Remix album by Pet Shop Boys
- Released: 12 September 1994
- Recorded: 1990–1994
- Genres: Electronica; house; techno;
- Length: 47:58
- Label: Parlophone
- Producers: Pet Shop Boys; Danny Rampling; Rollo; Beatmasters; DJ Pierre; Farley & Heller; E Smoove; David Morales; Junior Vasquez; Jam & Spoon;

Pet Shop Boys chronology
| Very (1993) | Disco 2 (1994) | Alternative (1995) |

= Disco 2 =

Disco 2 is the second remix album by English synth-pop duo Pet Shop Boys, released on 12 September 1994 by Parlophone. It consists of remixes of songs from the duo's albums Behaviour (1990) and Very (1993), as well as B-sides from the time.

A "club-ready sequel" to Disco (1986), as well as a "companion of sorts" to the Very/Relentless set of 1993, Disco 2 was released to mixed reviews. It reached number six on the UK Albums Chart.

==Background and composition==
The tracks on the CD were mixed into one long continuous megamix by DJ Danny Rampling. As a result, most of the tracks are in edited versions, having been cut off mid-way through in a crossfade into the following tracks (as a DJ might do while mixing music live). Some of the tracks were reduced by more than half of their original lengths in this way. In addition, some tracks were sped up or slowed down, in order to match the overall tempo of the mix.

A limited edition of the album was released in the United States which contained a second CD with B-sides and additional mixes.

Though the album is a DJ mix by Rampling, mention of this only appears on the inner sleeve. Considered one of EMI's autumn 1994 highlights, Disco 2 was promoted from its September release through to Christmas. An earlier remix album, also titled Disco 2, was due for release in 1988 following the release of Actually (1987) and was to contain extended versions of Pet Shop Boys songs. The duo cancelled the album in protest at EMI including their cover of "Always on My Mind" – intended for inclusion on Disco 2 – on Now That's What I Call Music 11, against the duo's wishes.

==Critical reception==
===Contemporary response===

In his review of Disco 2, Johnny Dee of NME wrote that it "works as a party album, an album you can leave on for an hour of comedy dances, trancing and Italo house-style raving while you and your mates get drunk", and considered it passable as a budget-priced remix album. However, he believed it to be disappointing as a follow-up to Very, criticising how many of the tracks "endlessly repeat one stuttering phrase", and also considered the interspersed samples of Absolutely Fabulous characters Edina Monsoon and Patsy Stone to be "very poor". Believing that the Pet Shop Boys were the only popular pop act to treat their dancefloor remixes as "more than just something to stick on those CD2-out-next-Tuedsay things", Andrew Harrison of Select commented on the high expectations for Disco 2 – built by the first Disco album and Introspective (1988). Nonetheless, he deemed it more like a Pet Shop Boys edition of the Journeys by DJ mixtape series, and believed that Rampling had lost the drama and humour of the original tracks, as well as "the songs, which PSB remixes never normally fully abandon". He recommended that readers buy the Very twelve-inch singles instead.

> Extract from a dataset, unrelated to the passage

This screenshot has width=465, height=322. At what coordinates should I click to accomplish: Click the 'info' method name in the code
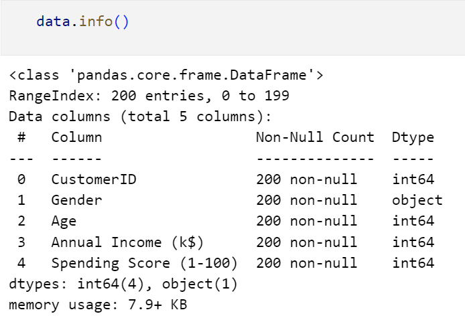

Douglas Wolk of CMJ New Music Monthly wrote that, on release, Disco 2 was the highest-profile DJ-centred mix CD available. He believed that the album's lengthy flow of "mixes and dubs" is "almost too smooth and clean to bear. You may move your hips, but you won't feel the urge to grind them into anything." Music Week called it both a "belated follow-up" to Disco and a "47-minute megamix" which should sell well. A reviewer for Accrington Observer called it the "second stomping disco album from the kings of the remixes" and believed that the Pet Shop Boys' distinctive sound had been reworked for a "must buy" set. Reviewing Disco 2 for St. Louis Post-Dispatch, J.D. Considine enjoyed the inclusion of two songs unavailable of otherwise, and praised how the remixes are "more like re-inventions" than mere repackages of the original versions, "sometimes just changing the original's mood, sometimes reducing the whole to a few essential hooks". Though believing those who favour Tennant's dry tenor would feel let down, as his voice is wholly absent from some tracks, he concluded that the album's "beat-savvy production and disco-ready megamix format make it a party unto itself."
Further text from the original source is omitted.